**Quoted passage**
......

FIG. 7 is a diagram of a configuration of a part of a motor system according to a fifth embodiment.

FIG. 8 is a diagram of appearance of a configuration example of a vehicle mounted with a motor system.

DETAILED DESCRIPTION OF THE EMBODIMENTS

Details of the exemplary embodiments of the present disclosure are described with reference to the accompanying drawings below.

1. Comparison Example

Before the embodiments of the present disclosure are described, a comparison example for the purpose of comparison is provided below. Issues can become more apparent with the description of the comparison example.

<<Motor System>>

FIG. 1 shows a diagram of a configuration of a motor system 10 of a comparison example. The motor system 10 includes a motor driving device 1, half bridges HB1, HB2 and HB3, a power relay 6, a motor relays 71, 72 and 73, and a motor 8. The motor driving device 1 drives the motor 8 by the half bridges HB1, HB2 and HB3. The motor 8 is a three-phase brushless DC motor. Moreover, a motor as a driving target is not limited to being a brushless DC motor, and can be any motor such as a step motor or a brush DC motor operable to be driven by half bridges.

In the configuration in FIG. 1, three half bridges HB1, HB2 and HB3 are provided to correspond to the three-phase motor 8. The first half bridge HB1 includes an application terminal NA to which a power supply voltage VB is applicable when a power supply relay 6, which will be described later, is in an on state, a first high-side transistor M1 and a first low-side transistor M2 connected in series with a ground potential application terminal. More specifically, a drain of the first high-side transistor M1 formed by an N-channel metal-oxide-semiconductor field-effect transistor (MOSFET) is connected to the application end NA. A source of the first high-side transistor M1 is connected to a drain of the first low-side transistor M2 formed by an N-channel MOSFET at a first node N1. A source of the first low-side transistor M2 is connected to an application end of ground potential. Moreover, a current detection resistor can also be provided between the source of the first low-side transistor M2 and an application end of ground potential, and the same applies to the low-side transistors M4 and M6.

......

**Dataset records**

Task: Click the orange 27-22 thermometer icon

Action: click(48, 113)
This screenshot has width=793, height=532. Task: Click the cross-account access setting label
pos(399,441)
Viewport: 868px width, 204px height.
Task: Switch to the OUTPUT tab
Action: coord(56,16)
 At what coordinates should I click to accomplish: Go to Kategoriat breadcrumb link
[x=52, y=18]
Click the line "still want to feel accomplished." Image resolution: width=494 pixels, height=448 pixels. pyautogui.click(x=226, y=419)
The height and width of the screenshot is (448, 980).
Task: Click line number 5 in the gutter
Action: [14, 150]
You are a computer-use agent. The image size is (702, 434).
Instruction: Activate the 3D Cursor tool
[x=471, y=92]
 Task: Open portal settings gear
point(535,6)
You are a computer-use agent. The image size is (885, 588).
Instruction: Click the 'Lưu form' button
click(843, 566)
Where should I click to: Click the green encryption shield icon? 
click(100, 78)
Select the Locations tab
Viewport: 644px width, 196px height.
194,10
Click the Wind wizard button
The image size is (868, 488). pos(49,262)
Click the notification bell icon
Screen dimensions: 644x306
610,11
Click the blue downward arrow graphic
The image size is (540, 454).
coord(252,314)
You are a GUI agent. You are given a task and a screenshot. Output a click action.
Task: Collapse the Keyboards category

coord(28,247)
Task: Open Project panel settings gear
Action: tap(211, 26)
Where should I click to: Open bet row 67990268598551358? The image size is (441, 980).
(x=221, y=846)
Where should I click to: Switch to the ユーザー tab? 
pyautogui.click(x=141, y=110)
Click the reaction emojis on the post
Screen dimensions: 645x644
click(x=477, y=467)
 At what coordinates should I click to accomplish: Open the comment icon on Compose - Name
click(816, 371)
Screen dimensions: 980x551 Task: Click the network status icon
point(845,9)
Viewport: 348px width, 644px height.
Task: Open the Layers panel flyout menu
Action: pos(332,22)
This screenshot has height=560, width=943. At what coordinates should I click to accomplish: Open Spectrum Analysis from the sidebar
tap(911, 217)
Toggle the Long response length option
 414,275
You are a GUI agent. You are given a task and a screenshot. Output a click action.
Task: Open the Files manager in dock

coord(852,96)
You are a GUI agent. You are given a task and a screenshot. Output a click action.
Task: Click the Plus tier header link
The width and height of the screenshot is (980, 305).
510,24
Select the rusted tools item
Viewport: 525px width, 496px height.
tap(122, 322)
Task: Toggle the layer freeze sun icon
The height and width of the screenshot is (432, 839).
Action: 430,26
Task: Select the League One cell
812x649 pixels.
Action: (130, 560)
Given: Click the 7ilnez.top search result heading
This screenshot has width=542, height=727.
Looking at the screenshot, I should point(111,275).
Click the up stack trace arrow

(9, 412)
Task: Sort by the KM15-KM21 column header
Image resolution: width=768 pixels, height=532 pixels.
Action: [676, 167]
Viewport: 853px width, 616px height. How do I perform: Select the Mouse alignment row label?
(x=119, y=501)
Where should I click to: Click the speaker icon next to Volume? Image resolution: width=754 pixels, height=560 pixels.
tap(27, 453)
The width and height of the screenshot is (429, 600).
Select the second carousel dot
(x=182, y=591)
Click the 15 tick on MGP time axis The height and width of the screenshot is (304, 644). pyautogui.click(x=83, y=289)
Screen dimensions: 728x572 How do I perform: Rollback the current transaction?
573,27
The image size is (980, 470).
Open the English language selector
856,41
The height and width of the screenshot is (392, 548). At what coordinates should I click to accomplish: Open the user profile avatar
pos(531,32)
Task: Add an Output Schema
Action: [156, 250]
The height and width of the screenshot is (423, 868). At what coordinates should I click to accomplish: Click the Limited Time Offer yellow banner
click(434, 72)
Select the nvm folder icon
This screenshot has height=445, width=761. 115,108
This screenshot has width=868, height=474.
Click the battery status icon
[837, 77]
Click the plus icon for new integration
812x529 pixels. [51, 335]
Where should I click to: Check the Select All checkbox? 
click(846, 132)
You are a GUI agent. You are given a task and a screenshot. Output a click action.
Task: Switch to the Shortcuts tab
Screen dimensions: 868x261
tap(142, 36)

......

**Directive**
In the motor system description, what kind of motor is the motor 8? The rows aren't needed for this.

**Result**
A three-phase brushless DC motor.